From: Glen Perkins (Glen.Perkins@NativeGuide.com)
Date: Fri Apr 07 2000 - 05:06:23 EDT


It's both good and bad that people have the idea that "Unicode enabled" means "fully internationalized". Hopefully, the market can retain at least a bit of that misconception a little while longer. ;-)
 
Evidence of your point, Addison, is what happened with Java 1.0. Everyone who heard that Java was "Unicode based" seemed to assume that they could automatically display Japanese, for example. Boy, were they disappointed. You ought to think twice as a marketer before you put "Unicode enabled" on an otherwise internationally challenged product or tech support will hate you.
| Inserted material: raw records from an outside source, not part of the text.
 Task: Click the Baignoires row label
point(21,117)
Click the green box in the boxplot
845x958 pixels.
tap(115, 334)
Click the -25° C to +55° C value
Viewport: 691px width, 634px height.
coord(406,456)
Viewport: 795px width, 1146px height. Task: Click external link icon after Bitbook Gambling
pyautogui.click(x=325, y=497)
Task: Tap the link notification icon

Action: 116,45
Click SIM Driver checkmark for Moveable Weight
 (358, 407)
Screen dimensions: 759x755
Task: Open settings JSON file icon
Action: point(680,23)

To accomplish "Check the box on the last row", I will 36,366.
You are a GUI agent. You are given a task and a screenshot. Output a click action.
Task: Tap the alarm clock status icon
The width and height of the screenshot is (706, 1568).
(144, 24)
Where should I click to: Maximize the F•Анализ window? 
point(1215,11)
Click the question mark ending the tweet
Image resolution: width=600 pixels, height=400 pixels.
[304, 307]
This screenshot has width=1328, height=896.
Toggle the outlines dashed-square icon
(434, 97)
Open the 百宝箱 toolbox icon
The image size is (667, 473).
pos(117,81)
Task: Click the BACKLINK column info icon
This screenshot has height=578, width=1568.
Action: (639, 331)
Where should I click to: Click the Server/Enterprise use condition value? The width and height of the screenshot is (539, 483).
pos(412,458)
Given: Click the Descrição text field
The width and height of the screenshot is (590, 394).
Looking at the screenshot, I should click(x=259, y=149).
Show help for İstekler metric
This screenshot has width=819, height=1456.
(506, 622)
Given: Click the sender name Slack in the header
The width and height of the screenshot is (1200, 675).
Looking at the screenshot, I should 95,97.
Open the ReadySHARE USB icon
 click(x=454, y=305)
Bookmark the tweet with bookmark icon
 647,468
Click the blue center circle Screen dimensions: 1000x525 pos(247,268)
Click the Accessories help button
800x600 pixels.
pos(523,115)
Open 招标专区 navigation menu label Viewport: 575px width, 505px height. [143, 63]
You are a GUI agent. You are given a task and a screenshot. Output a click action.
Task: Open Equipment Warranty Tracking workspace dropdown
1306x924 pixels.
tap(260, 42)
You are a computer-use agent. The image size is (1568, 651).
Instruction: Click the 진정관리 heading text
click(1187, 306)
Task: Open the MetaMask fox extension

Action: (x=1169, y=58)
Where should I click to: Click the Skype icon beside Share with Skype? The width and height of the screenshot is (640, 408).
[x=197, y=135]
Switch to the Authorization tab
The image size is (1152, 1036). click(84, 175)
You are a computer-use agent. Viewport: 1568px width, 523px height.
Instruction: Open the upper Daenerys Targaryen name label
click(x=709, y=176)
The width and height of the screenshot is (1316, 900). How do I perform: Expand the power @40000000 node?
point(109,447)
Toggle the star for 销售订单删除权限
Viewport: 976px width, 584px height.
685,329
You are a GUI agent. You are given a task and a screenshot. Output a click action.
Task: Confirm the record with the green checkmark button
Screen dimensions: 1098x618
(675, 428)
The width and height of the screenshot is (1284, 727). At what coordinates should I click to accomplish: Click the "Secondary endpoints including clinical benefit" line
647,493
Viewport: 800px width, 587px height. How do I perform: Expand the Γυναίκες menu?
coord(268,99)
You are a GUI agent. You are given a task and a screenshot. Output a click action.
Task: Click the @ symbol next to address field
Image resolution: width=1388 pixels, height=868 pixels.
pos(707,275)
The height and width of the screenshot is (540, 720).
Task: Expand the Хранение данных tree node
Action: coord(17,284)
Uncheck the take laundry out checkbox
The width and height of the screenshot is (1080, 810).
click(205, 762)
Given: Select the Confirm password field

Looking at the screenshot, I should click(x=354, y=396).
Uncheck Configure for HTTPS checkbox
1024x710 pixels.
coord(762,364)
Just one small point of dissent: "...reasons to multibyte enable an application rather than Unicode enabling it..." It still seems to me that Unicode's various encodings -- those that cover the entire UCS -- are all "multibyte". I'm just not crazy about the terms "ANSI" or "multibyte" used to mean "not one of the Unicode encodings". Instead, I often use the term "legacy encoding" when I think I can get away with it. ;-)

__Glen__

----- Original Message -----
  From: Addison Phillips [GSC]
  To: Unicode List
  Sent: Thursday, April 06, 2000 2:38 PM
  Subject: Re: Double Byte enabled

  Well.... maybe...

  Two things bug me about this:

  1. Many developers unfamiliar with international issues conflate
  "double-byte enabling" and/or Unicode with internationalization. If you are
  talking strictly about the character handling aspects of I18N, which are not
  entirely trivial, then, yes, it makes sense to talk about Unicode enabling
  and/or character set processing. But in my role as a humble I18N consultant,
  this is usually the first misconception that I have to break: not only does
  character != byte, but also Unicode != I18N (!!) There are many issues such
  as collation, date/time, number formatting, message formatting,
  localization, etc. which Unicode does little or nothing to solve directly.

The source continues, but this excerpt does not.